Guarantor hereby consents and agrees to each of the following, and agrees that Guarantor’s obligations under this Guaranty shall not be released, diminished, impaired, reduced or adversely affected by any of the following, and waives any common law, equitable, statutory or other rights (including without limitation rights to notice) which Guarantor might otherwise have as a result of or in connection with any of the following:

 

2.1    Modifications.

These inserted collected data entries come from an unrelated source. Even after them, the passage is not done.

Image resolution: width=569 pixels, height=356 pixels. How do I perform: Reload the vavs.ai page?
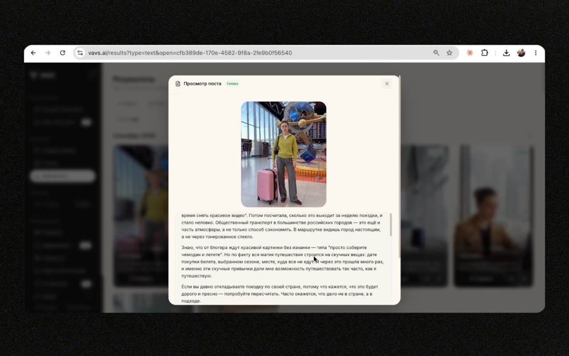tap(63, 53)
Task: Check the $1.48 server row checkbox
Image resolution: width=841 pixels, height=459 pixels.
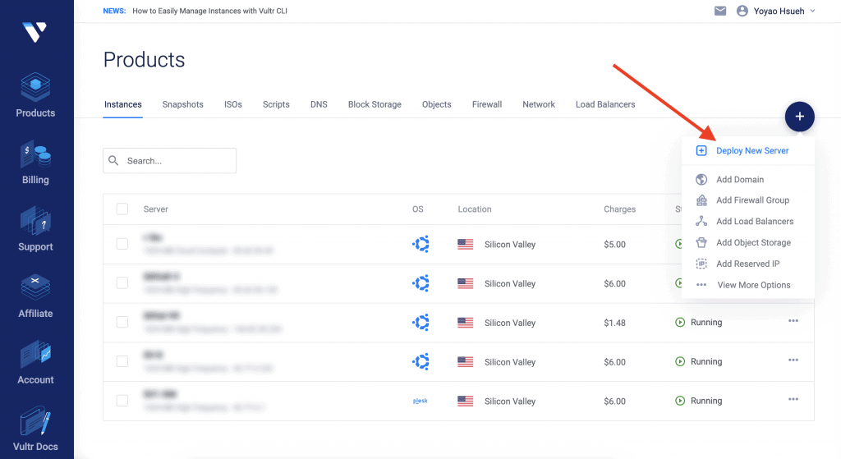Action: pos(122,323)
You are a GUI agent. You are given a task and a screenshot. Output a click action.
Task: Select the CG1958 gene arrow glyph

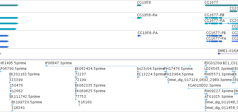pos(139,5)
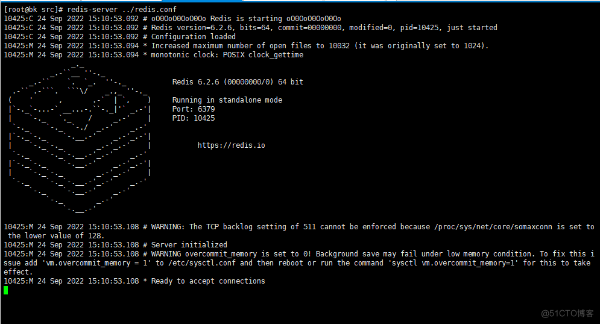Viewport: 600px width, 324px height.
Task: Click the @51CTO博客 watermark
Action: (567, 313)
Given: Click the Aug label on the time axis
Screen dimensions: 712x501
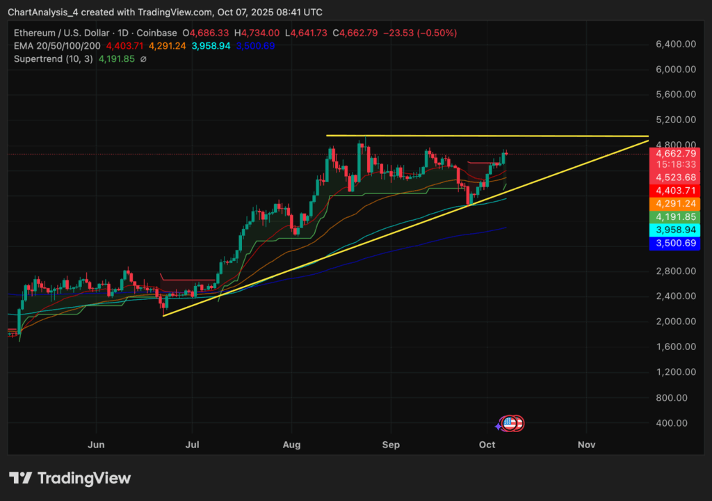Looking at the screenshot, I should point(292,444).
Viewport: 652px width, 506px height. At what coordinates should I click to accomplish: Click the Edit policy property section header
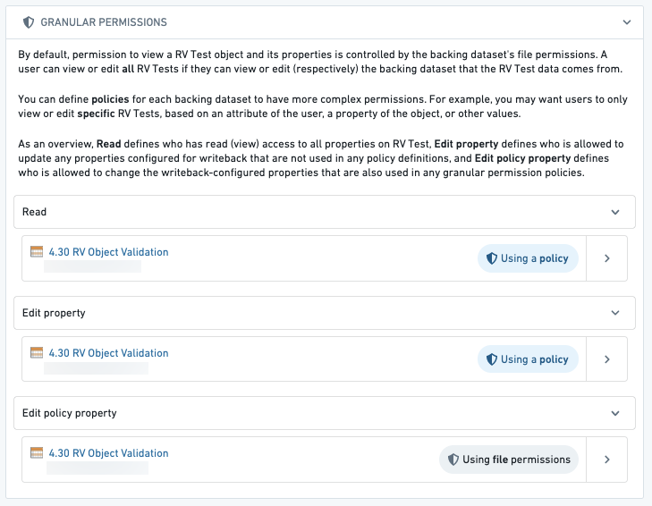tap(325, 413)
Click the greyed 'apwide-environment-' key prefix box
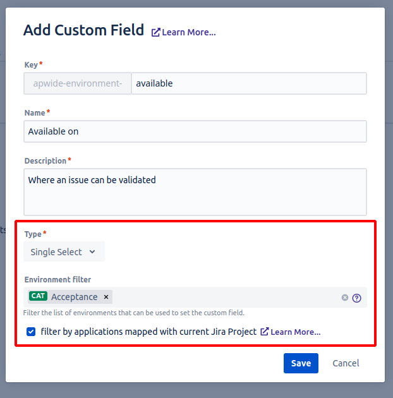 [x=77, y=83]
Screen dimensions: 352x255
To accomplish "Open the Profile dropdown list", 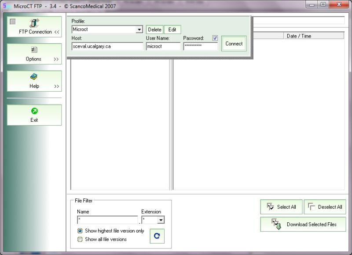I will [139, 30].
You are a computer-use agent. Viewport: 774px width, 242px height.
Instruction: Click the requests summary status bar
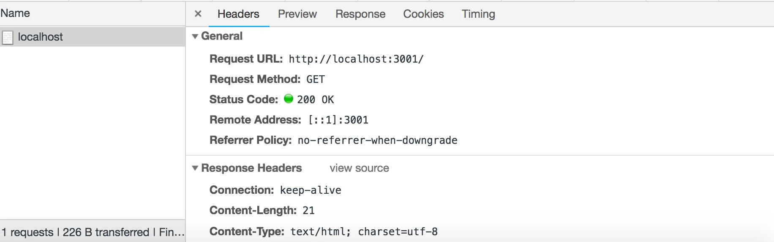tap(93, 232)
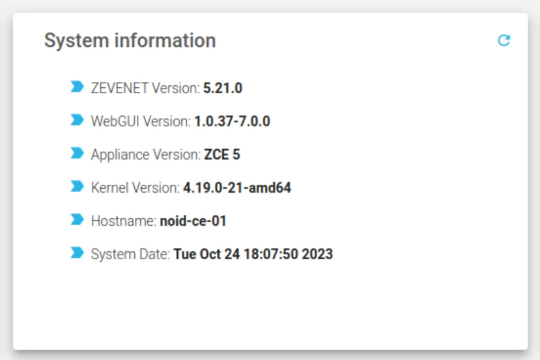Select the 5.21.0 version value

click(x=223, y=88)
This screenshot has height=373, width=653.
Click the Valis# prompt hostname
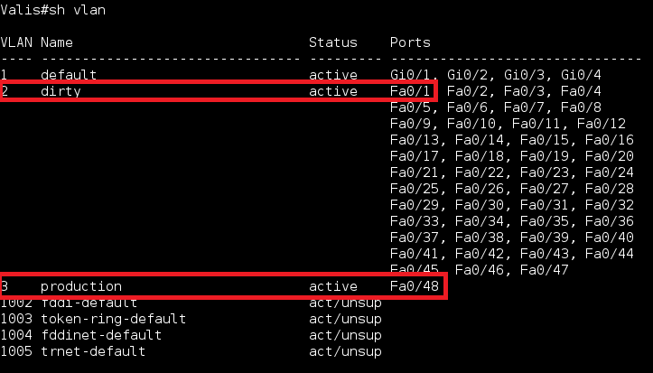coord(23,8)
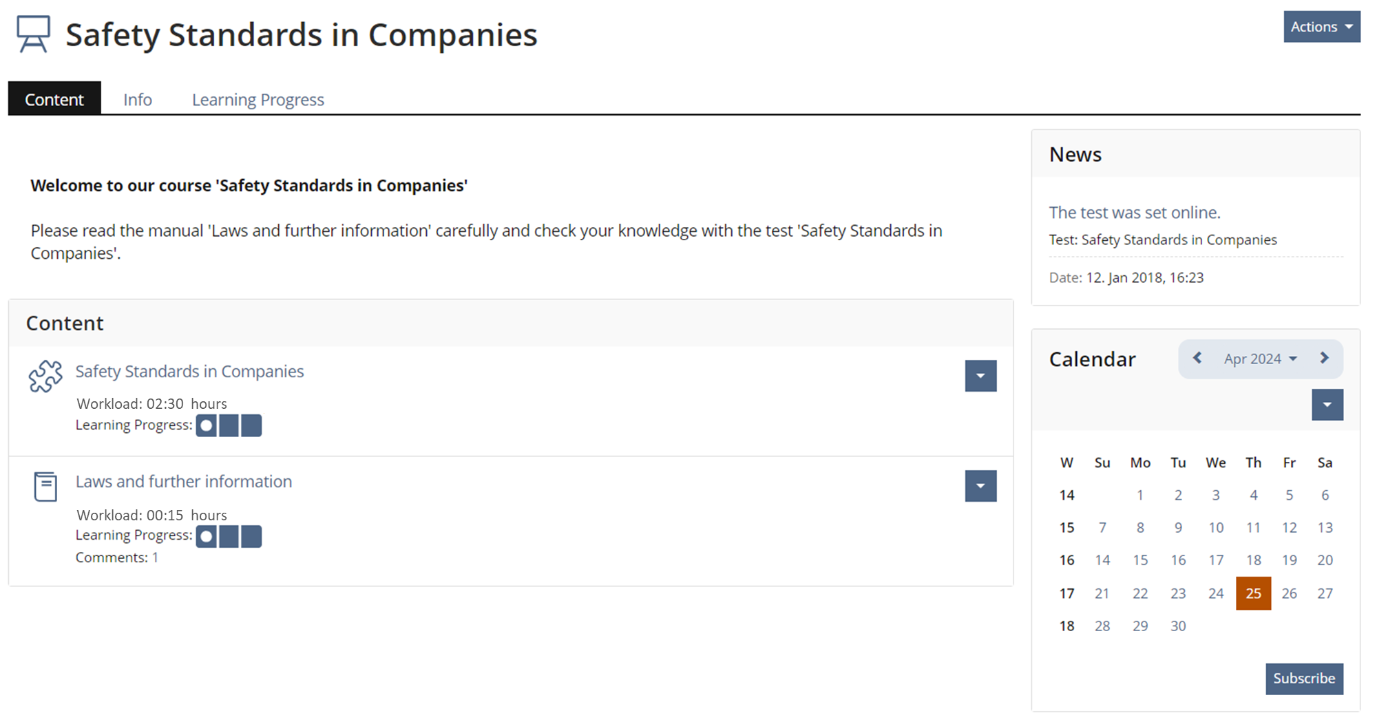Click the puzzle-piece learning module icon

45,376
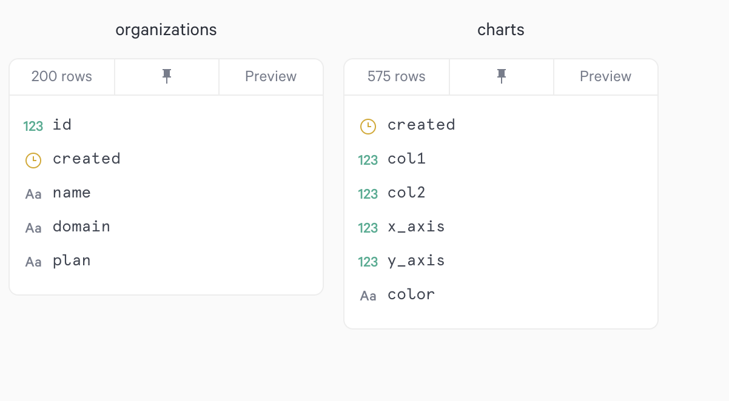Click numeric type icon beside x_axis

[x=368, y=228]
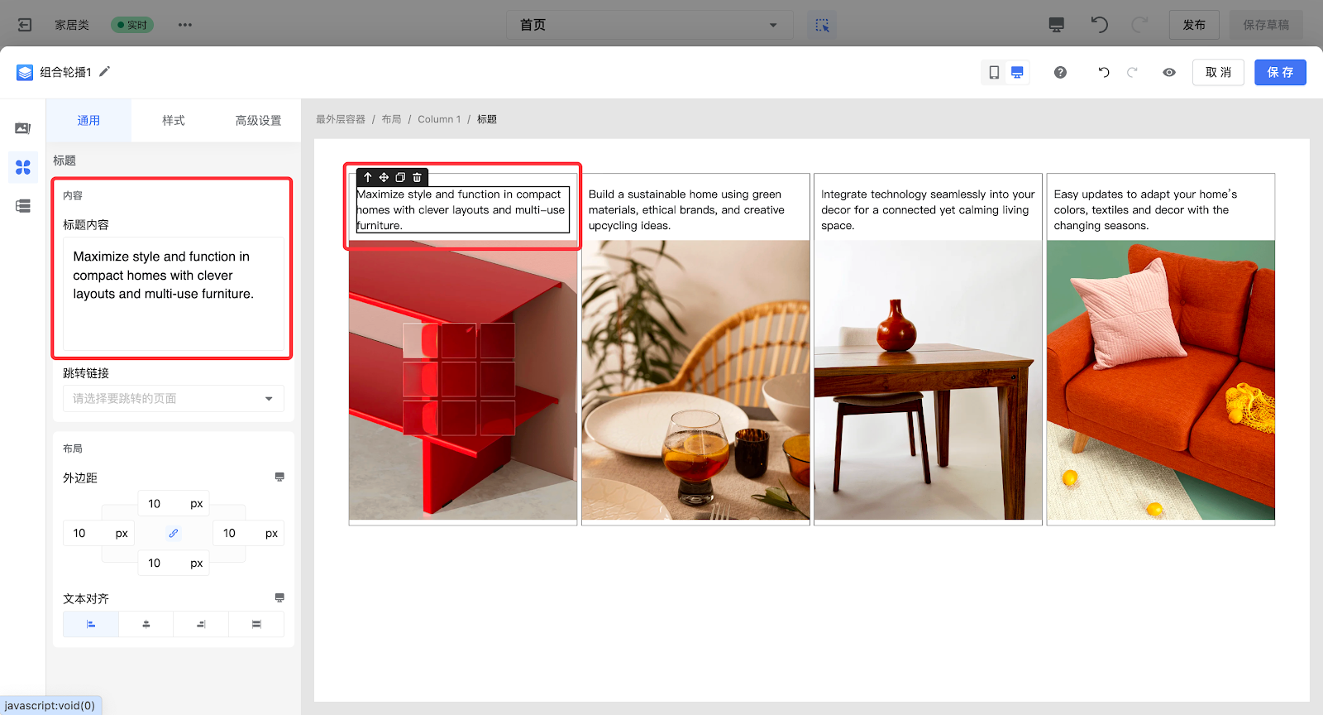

Any renewal, extension, increase, modification, alteration or rearrangement of all or any part of the Guaranteed Obligations, the Note, the Mortgage, the Loan Agreement, the other Loan Documents, or any other document, instrument, contract or understanding between Borrower and/or Lender, or any other parties, pertaining to the Guaranteed Obligations or any failure of Lender to notify Guarantor of any such action.

 

2.2    Adjustment. Any adjustment, indulgence, forbearance or compromise that might be granted or given by Lender to Borrower or Guarantor.

 

2.3    Condition of Borrower or Guarantor. The insolvency, bankruptcy, arrangement, adjustment, composition, liquidation, disability, dissolution or lack of power of Borrower, Guarantor or any other party at any time liable for the payment of all or part of the Guaranteed Obligations; or any dissolution of Borrower or Guarantor, or any sale, lease or transfer of any or all of the assets of Borrower or Guarantor, or any changes in the shareholders, partners or members of Borrower or Guarantor; or any reorganization of Borrower or Guarantor.

 

2.4    Invalidity of Guaranteed Obligations. The invalidity, illegality or unenforceability of all or any part of the Guaranteed Obligations, or any document or agreement executed in connection with the Guaranteed Obligations, for any reason whatsoever, including without limitation the fact that (i) the Guaranteed Obligations, or any part thereof, exceeds the amount permitted by law, (ii) the act of creating the Guaranteed Obligations or any part thereof is ultra vires, (iii) the officers or representatives executing the Note, the Mortgage, the Loan Agreement or the other Loan Documents or otherwise creating the Guaranteed Obligations acted in excess of their authority, (iv) the Guaranteed Obligations violate applicable usury laws, (v) Borrower has valid defenses, claims or offsets (whether at law, in equity or by agreement) which render the Guaranteed Obligations wholly or partially uncollectible from Borrower, (vi) the creation, performance or repayment of the Guaranteed Obligations (or the execution, delivery and performance of any document or instrument representing part of the Guaranteed Obligations or executed in connection with the Guaranteed Obligations, or given to secure the repayment of the Guaranteed Obligations) is illegal, uncollectible or unenforceable, or (vii) the Note, the Mortgage, the Loan Agreement or any of the other Loan Documents have been forged or otherwise are irregular or not genuine or authentic, it being agreed that Guarantor shall remain liable hereon regardless of whether Borrower or any other Person be found not liable on the Guaranteed Obligations or any part thereof for any reason.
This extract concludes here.